Ich bekomme beim booten immer folgende Fehlermeldung:

```

VFS:  Cannon open root device "sda3" or unkown-block(0,0) 

Please append a correct "root=" boot option 

Kernel panic - not syncing: VFS: unable to mount root fs or unknown block(0,0)

```

Ich bin auch schon nach folgendem Foren Eintrag vorgegangen:

https://forums.gentoo.org/viewtopic-t-257201-highlight-lsi+1030.html

Hat jemand eine Idee woran das liegen könnte?

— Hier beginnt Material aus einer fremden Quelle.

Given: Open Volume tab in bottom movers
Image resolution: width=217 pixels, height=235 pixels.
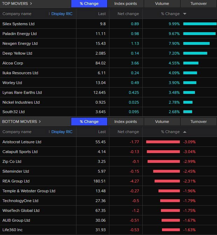Looking at the screenshot, I should point(162,122).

Ich benutze den Kernel 2.6.15.

Danke Hunter

----------

## dertobi123

```
 List of supported controllers:

LSI53C1020

LSI53C1020A

LSI53C1030

LSI53C1035
```

Das sollte CONFIG_FUSION_SPI sein, 

```
Location:

  -> Device Drivers

    -> Fusion MPT device support
```

----------

## hunter1977

Diese Treiber habe ich auch schon drinnen, leider mit dem gleichen Erfolg.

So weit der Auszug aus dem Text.